DATASET ENTRIES:
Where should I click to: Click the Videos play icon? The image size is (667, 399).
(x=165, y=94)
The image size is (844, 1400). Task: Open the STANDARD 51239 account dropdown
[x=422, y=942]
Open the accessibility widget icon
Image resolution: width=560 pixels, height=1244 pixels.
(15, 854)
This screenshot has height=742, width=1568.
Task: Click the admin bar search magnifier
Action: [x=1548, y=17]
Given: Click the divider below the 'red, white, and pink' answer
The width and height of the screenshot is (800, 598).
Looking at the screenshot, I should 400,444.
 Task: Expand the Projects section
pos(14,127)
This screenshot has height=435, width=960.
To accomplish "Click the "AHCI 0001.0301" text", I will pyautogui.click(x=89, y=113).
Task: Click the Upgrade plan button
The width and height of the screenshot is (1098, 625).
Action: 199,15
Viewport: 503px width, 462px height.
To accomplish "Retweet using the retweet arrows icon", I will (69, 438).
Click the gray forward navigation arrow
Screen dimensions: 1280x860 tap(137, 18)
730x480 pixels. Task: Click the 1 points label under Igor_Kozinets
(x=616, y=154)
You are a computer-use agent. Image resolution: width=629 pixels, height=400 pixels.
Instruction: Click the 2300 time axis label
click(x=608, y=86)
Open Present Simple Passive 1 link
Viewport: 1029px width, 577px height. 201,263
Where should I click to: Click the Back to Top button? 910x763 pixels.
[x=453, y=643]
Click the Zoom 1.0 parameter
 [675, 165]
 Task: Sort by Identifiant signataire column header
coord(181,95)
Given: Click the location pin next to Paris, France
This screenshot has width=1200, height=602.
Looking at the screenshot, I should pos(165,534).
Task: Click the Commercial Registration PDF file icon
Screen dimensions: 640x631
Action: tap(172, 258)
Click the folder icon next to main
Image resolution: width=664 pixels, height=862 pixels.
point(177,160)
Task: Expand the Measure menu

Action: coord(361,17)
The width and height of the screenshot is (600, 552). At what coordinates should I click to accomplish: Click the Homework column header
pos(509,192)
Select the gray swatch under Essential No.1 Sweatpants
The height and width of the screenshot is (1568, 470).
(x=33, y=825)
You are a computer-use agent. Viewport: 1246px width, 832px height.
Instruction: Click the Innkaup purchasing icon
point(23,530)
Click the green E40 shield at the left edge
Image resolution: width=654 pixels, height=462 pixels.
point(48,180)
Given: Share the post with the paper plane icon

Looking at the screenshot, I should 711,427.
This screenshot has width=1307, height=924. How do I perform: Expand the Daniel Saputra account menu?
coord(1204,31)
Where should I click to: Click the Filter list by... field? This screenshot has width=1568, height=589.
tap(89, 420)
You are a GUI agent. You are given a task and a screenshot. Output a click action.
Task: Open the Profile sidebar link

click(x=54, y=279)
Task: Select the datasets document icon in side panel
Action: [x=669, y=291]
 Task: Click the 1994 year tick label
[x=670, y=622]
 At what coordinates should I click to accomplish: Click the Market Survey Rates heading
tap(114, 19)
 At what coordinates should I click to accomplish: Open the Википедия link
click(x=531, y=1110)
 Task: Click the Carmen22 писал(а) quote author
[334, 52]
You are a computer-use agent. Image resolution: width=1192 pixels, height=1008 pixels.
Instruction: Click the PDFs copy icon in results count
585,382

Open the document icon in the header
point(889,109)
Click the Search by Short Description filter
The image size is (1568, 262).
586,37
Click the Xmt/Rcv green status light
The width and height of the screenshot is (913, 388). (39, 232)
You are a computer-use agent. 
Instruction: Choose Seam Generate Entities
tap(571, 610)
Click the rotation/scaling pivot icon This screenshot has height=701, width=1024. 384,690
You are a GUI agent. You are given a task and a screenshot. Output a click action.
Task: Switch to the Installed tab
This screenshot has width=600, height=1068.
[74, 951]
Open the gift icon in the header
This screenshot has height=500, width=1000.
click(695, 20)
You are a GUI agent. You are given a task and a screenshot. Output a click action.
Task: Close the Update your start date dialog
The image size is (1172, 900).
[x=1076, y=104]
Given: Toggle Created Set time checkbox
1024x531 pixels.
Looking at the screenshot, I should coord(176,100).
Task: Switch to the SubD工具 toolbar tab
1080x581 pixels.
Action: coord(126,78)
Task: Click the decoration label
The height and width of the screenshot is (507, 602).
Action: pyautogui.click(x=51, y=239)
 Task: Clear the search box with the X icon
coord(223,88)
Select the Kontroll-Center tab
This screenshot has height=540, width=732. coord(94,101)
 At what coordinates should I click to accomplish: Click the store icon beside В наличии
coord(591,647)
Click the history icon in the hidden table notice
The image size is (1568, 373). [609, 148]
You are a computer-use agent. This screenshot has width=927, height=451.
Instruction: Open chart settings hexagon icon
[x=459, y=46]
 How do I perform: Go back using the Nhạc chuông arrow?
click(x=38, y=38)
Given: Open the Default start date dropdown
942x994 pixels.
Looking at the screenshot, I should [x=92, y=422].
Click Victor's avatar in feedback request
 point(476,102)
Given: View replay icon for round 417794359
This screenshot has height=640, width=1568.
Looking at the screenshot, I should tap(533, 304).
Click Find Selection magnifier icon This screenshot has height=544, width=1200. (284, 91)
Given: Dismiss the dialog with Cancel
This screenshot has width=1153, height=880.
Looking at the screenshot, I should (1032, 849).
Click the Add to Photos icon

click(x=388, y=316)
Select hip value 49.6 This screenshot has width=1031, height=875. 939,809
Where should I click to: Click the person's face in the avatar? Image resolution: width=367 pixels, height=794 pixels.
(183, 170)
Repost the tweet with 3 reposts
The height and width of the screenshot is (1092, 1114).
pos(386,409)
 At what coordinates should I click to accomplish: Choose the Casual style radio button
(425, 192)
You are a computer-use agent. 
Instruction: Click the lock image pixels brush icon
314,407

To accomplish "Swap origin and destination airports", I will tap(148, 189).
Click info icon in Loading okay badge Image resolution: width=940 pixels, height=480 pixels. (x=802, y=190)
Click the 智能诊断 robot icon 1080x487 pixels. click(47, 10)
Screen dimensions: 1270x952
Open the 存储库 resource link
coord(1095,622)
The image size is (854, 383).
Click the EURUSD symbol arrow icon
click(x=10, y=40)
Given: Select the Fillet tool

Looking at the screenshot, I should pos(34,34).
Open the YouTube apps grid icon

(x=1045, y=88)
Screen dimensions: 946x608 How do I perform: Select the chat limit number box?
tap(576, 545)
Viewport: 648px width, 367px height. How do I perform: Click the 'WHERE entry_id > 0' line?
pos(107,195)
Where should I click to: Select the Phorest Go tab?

AIM OF THE TASK: Restate the data above word for word.

YOUR RESPONSE:
Where should I click to: Click the Videos play icon? The image size is (667, 399).
(x=165, y=94)
The image size is (844, 1400). Task: Open the STANDARD 51239 account dropdown
[x=422, y=942]
Open the accessibility widget icon
Image resolution: width=560 pixels, height=1244 pixels.
(15, 854)
This screenshot has height=742, width=1568.
Task: Click the admin bar search magnifier
Action: [x=1548, y=17]
Given: Click the divider below the 'red, white, and pink' answer
The width and height of the screenshot is (800, 598).
Looking at the screenshot, I should 400,444.
 Task: Expand the Projects section
pos(14,127)
This screenshot has height=435, width=960.
To accomplish "Click the "AHCI 0001.0301" text", I will pyautogui.click(x=89, y=113).
Task: Click the Upgrade plan button
The width and height of the screenshot is (1098, 625).
Action: 199,15
Viewport: 503px width, 462px height.
To accomplish "Retweet using the retweet arrows icon", I will (69, 438).
Click the gray forward navigation arrow
Screen dimensions: 1280x860 tap(137, 18)
730x480 pixels. Task: Click the 1 points label under Igor_Kozinets
(x=616, y=154)
You are a computer-use agent. Image resolution: width=629 pixels, height=400 pixels.
Instruction: Click the 2300 time axis label
click(x=608, y=86)
Open Present Simple Passive 1 link
Viewport: 1029px width, 577px height. 201,263
Where should I click to: Click the Back to Top button? 910x763 pixels.
[x=453, y=643]
Click the Zoom 1.0 parameter
 [675, 165]
 Task: Sort by Identifiant signataire column header
coord(181,95)
Given: Click the location pin next to Paris, France
This screenshot has width=1200, height=602.
Looking at the screenshot, I should pos(165,534).
Task: Click the Commercial Registration PDF file icon
Screen dimensions: 640x631
Action: tap(172, 258)
Click the folder icon next to main
Image resolution: width=664 pixels, height=862 pixels.
point(177,160)
Task: Expand the Measure menu

Action: coord(361,17)
The width and height of the screenshot is (600, 552). At what coordinates should I click to accomplish: Click the Homework column header
pos(509,192)
Select the gray swatch under Essential No.1 Sweatpants
The height and width of the screenshot is (1568, 470).
(x=33, y=825)
You are a computer-use agent. Viewport: 1246px width, 832px height.
Instruction: Click the Innkaup purchasing icon
point(23,530)
Click the green E40 shield at the left edge
Image resolution: width=654 pixels, height=462 pixels.
point(48,180)
Given: Share the post with the paper plane icon

Looking at the screenshot, I should 711,427.
This screenshot has width=1307, height=924. How do I perform: Expand the Daniel Saputra account menu?
coord(1204,31)
Where should I click to: Click the Filter list by... field? This screenshot has width=1568, height=589.
tap(89, 420)
You are a GUI agent. You are given a task and a screenshot. Output a click action.
Task: Open the Profile sidebar link

click(x=54, y=279)
Task: Select the datasets document icon in side panel
Action: [x=669, y=291]
 Task: Click the 1994 year tick label
[x=670, y=622]
 At what coordinates should I click to accomplish: Click the Market Survey Rates heading
tap(114, 19)
 At what coordinates should I click to accomplish: Open the Википедия link
click(x=531, y=1110)
 Task: Click the Carmen22 писал(а) quote author
[334, 52]
You are a computer-use agent. Image resolution: width=1192 pixels, height=1008 pixels.
Instruction: Click the PDFs copy icon in results count
585,382

Open the document icon in the header
point(889,109)
Click the Search by Short Description filter
The image size is (1568, 262).
586,37
Click the Xmt/Rcv green status light
The width and height of the screenshot is (913, 388). (39, 232)
You are a computer-use agent. 
Instruction: Choose Seam Generate Entities
tap(571, 610)
Click the rotation/scaling pivot icon This screenshot has height=701, width=1024. 384,690
You are a GUI agent. You are given a task and a screenshot. Output a click action.
Task: Switch to the Installed tab
This screenshot has width=600, height=1068.
[74, 951]
Open the gift icon in the header
This screenshot has height=500, width=1000.
click(695, 20)
You are a GUI agent. You are given a task and a screenshot. Output a click action.
Task: Close the Update your start date dialog
The image size is (1172, 900).
[x=1076, y=104]
Given: Toggle Created Set time checkbox
1024x531 pixels.
Looking at the screenshot, I should coord(176,100).
Task: Switch to the SubD工具 toolbar tab
1080x581 pixels.
Action: coord(126,78)
Task: Click the decoration label
The height and width of the screenshot is (507, 602).
Action: pyautogui.click(x=51, y=239)
 Task: Clear the search box with the X icon
coord(223,88)
Select the Kontroll-Center tab
This screenshot has height=540, width=732. coord(94,101)
 At what coordinates should I click to accomplish: Click the store icon beside В наличии
coord(591,647)
Click the history icon in the hidden table notice
The image size is (1568, 373). [609, 148]
You are a computer-use agent. This screenshot has width=927, height=451.
Instruction: Open chart settings hexagon icon
[x=459, y=46]
 How do I perform: Go back using the Nhạc chuông arrow?
click(x=38, y=38)
Given: Open the Default start date dropdown
942x994 pixels.
Looking at the screenshot, I should [x=92, y=422].
Click Victor's avatar in feedback request
 point(476,102)
Given: View replay icon for round 417794359
This screenshot has height=640, width=1568.
Looking at the screenshot, I should tap(533, 304).
Click Find Selection magnifier icon This screenshot has height=544, width=1200. (284, 91)
Given: Dismiss the dialog with Cancel
This screenshot has width=1153, height=880.
Looking at the screenshot, I should (1032, 849).
Click the Add to Photos icon

click(x=388, y=316)
Select hip value 49.6 This screenshot has width=1031, height=875. 939,809
Where should I click to: Click the person's face in the avatar? Image resolution: width=367 pixels, height=794 pixels.
(183, 170)
Repost the tweet with 3 reposts
The height and width of the screenshot is (1092, 1114).
pos(386,409)
 At what coordinates should I click to accomplish: Choose the Casual style radio button
(425, 192)
You are a computer-use agent. 
Instruction: Click the lock image pixels brush icon
314,407

To accomplish "Swap origin and destination airports", I will tap(148, 189).
Click info icon in Loading okay badge Image resolution: width=940 pixels, height=480 pixels. (x=802, y=190)
Click the 智能诊断 robot icon 1080x487 pixels. click(47, 10)
Screen dimensions: 1270x952
Open the 存储库 resource link
coord(1095,622)
The image size is (854, 383).
Click the EURUSD symbol arrow icon
click(x=10, y=40)
Given: Select the Fillet tool

Looking at the screenshot, I should pos(34,34).
Open the YouTube apps grid icon

(x=1045, y=88)
Screen dimensions: 946x608 How do I perform: Select the chat limit number box?
tap(576, 545)
Viewport: 648px width, 367px height. How do I perform: Click the 'WHERE entry_id > 0' line?
pos(107,195)
Where should I click to: Select the Phorest Go tab?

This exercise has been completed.